[start Data listing]

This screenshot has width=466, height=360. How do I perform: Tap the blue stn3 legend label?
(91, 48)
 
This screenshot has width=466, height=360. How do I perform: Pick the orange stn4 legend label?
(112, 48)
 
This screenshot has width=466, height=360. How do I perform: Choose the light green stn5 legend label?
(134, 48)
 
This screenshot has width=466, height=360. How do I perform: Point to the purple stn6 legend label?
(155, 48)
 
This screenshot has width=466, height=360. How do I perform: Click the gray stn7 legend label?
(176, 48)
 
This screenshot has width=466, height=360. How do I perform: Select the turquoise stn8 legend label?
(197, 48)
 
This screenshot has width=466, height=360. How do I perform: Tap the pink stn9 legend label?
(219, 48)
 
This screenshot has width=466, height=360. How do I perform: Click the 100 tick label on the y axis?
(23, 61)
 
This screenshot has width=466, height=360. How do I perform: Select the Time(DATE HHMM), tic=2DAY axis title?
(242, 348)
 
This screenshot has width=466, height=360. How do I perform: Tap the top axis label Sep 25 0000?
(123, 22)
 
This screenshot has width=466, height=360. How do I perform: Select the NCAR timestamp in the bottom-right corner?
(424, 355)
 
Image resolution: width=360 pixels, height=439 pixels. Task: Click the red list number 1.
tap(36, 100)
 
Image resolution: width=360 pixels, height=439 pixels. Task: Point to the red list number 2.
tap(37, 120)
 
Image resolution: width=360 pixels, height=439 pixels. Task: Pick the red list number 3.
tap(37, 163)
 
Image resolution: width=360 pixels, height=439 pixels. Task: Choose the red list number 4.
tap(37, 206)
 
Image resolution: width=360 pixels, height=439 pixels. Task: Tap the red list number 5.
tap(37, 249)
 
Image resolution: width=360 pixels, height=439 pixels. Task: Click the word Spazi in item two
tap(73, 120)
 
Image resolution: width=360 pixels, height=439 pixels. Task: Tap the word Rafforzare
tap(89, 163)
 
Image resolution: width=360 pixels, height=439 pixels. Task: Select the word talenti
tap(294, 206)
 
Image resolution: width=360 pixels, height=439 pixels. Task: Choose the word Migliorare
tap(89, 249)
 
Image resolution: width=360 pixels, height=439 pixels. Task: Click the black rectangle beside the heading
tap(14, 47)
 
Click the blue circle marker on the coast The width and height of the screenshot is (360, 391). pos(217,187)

[end Data listing]
[start Data listing]

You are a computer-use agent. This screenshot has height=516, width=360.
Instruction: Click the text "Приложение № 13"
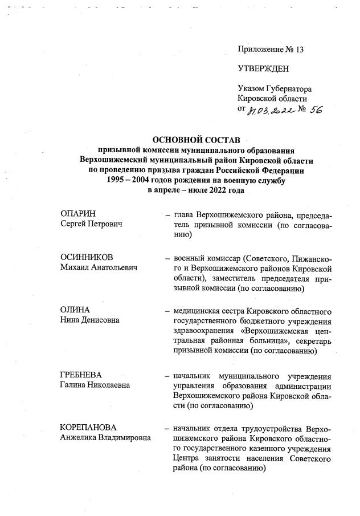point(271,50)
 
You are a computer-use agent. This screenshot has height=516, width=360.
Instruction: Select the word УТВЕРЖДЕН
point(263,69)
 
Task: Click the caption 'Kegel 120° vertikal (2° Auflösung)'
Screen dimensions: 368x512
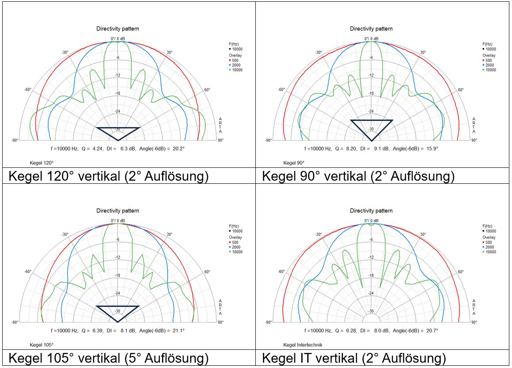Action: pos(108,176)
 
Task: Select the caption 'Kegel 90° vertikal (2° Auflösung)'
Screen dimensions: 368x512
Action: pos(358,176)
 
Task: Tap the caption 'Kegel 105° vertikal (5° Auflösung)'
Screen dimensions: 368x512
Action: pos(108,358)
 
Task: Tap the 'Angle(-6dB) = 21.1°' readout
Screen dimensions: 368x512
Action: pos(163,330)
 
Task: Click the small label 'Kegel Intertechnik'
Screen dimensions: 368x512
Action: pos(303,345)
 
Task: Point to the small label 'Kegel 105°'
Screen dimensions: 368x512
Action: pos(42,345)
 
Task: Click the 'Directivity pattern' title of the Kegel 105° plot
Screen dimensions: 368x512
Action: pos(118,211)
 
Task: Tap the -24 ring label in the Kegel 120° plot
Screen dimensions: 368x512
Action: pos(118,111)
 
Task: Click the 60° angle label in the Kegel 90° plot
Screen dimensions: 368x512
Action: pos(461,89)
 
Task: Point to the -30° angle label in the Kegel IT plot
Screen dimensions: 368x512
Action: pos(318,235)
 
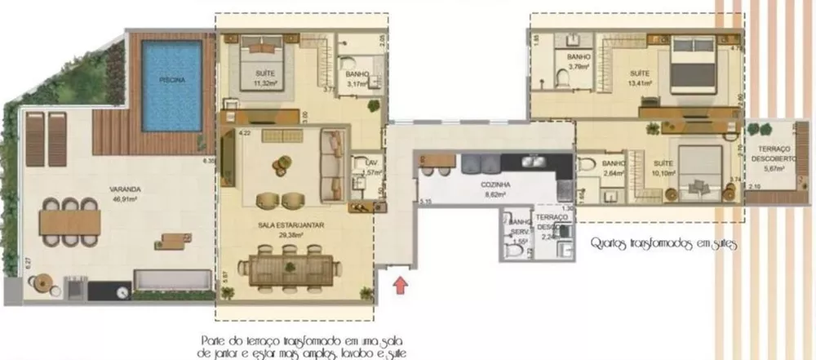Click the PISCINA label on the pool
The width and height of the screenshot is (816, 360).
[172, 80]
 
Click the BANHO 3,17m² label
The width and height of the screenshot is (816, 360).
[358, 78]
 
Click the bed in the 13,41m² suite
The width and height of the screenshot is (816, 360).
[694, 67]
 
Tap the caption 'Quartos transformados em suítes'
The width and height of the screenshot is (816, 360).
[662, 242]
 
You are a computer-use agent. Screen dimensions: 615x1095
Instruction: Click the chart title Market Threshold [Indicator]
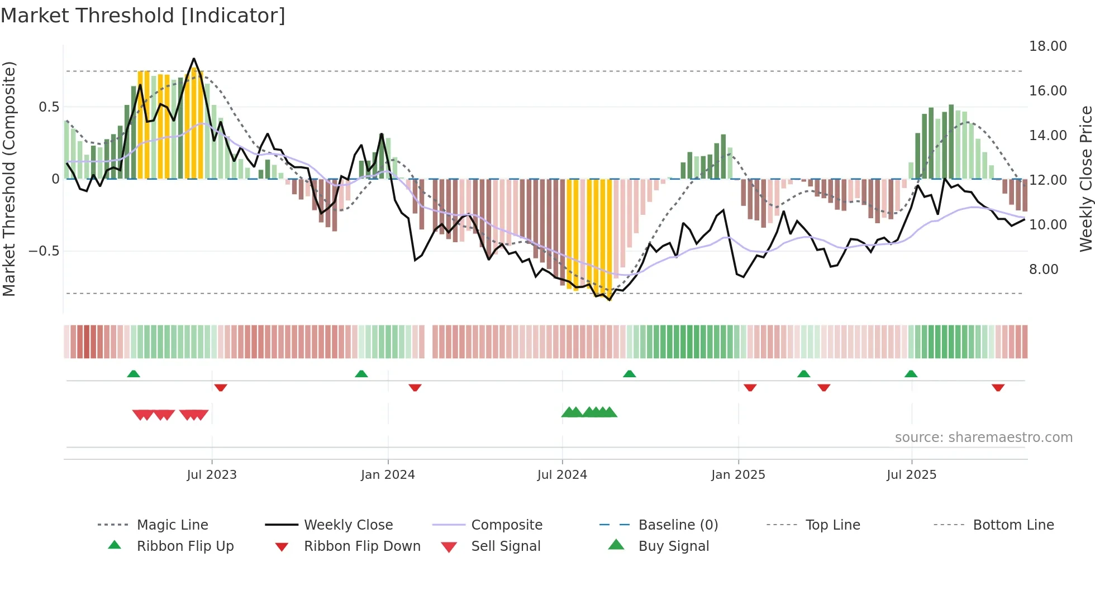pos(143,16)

[end Data listing]
[start Data listing]

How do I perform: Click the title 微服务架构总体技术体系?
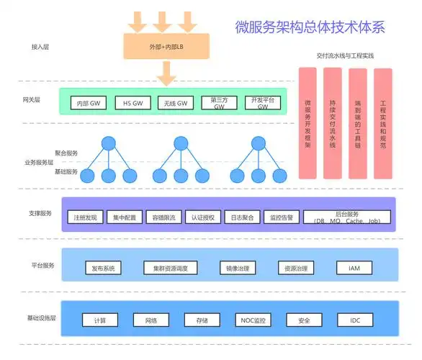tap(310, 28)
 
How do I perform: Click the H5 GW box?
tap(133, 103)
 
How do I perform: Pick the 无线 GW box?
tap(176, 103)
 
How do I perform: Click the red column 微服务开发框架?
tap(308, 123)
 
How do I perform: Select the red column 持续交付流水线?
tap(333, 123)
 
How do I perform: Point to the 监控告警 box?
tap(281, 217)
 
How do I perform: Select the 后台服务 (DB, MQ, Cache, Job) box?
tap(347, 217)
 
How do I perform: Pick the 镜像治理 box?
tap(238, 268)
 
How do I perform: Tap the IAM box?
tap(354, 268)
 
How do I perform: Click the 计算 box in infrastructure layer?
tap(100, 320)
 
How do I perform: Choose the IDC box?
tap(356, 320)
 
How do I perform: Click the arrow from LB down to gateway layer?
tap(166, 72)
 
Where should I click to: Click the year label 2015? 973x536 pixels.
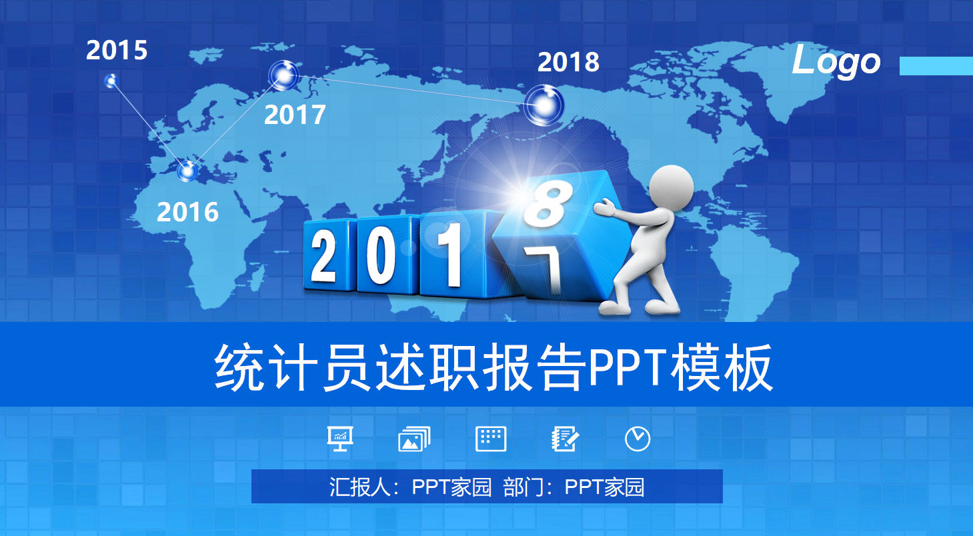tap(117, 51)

[end Data listing]

- _Exercise directions_
Convert the listing, from the line with "stn8 legend label?" up to and including the line with "tap(89, 249)", into a Markdown table with the columns Row and Line, numbering each line and omitting blank lines.

- _Right answer_
| Row | Line |
|---|---|
| 1 | This screenshot has width=466, height=360. How do I perform: Select the turquoise stn8 legend label? |
| 2 | (197, 48) |
| 3 | This screenshot has width=466, height=360. How do I perform: Tap the pink stn9 legend label? |
| 4 | (219, 48) |
| 5 | This screenshot has width=466, height=360. How do I perform: Click the 100 tick label on the y axis? |
| 6 | (23, 61) |
| 7 | This screenshot has width=466, height=360. How do I perform: Select the Time(DATE HHMM), tic=2DAY axis title? |
| 8 | (242, 348) |
| 9 | This screenshot has width=466, height=360. How do I perform: Tap the top axis label Sep 25 0000? |
| 10 | (123, 22) |
| 11 | This screenshot has width=466, height=360. How do I perform: Select the NCAR timestamp in the bottom-right corner? |
| 12 | (424, 355) |
| 13 | Image resolution: width=360 pixels, height=439 pixels. Task: Click the red list number 1. |
| 14 | tap(36, 100) |
| 15 | Image resolution: width=360 pixels, height=439 pixels. Task: Point to the red list number 2. |
| 16 | tap(37, 120) |
| 17 | Image resolution: width=360 pixels, height=439 pixels. Task: Pick the red list number 3. |
| 18 | tap(37, 163) |
| 19 | Image resolution: width=360 pixels, height=439 pixels. Task: Choose the red list number 4. |
| 20 | tap(37, 206) |
| 21 | Image resolution: width=360 pixels, height=439 pixels. Task: Tap the red list number 5. |
| 22 | tap(37, 249) |
| 23 | Image resolution: width=360 pixels, height=439 pixels. Task: Click the word Spazi in item two |
| 24 | tap(73, 120) |
| 25 | Image resolution: width=360 pixels, height=439 pixels. Task: Tap the word Rafforzare |
| 26 | tap(89, 163) |
| 27 | Image resolution: width=360 pixels, height=439 pixels. Task: Select the word talenti |
| 28 | tap(294, 206) |
| 29 | Image resolution: width=360 pixels, height=439 pixels. Task: Choose the word Migliorare |
| 30 | tap(89, 249) |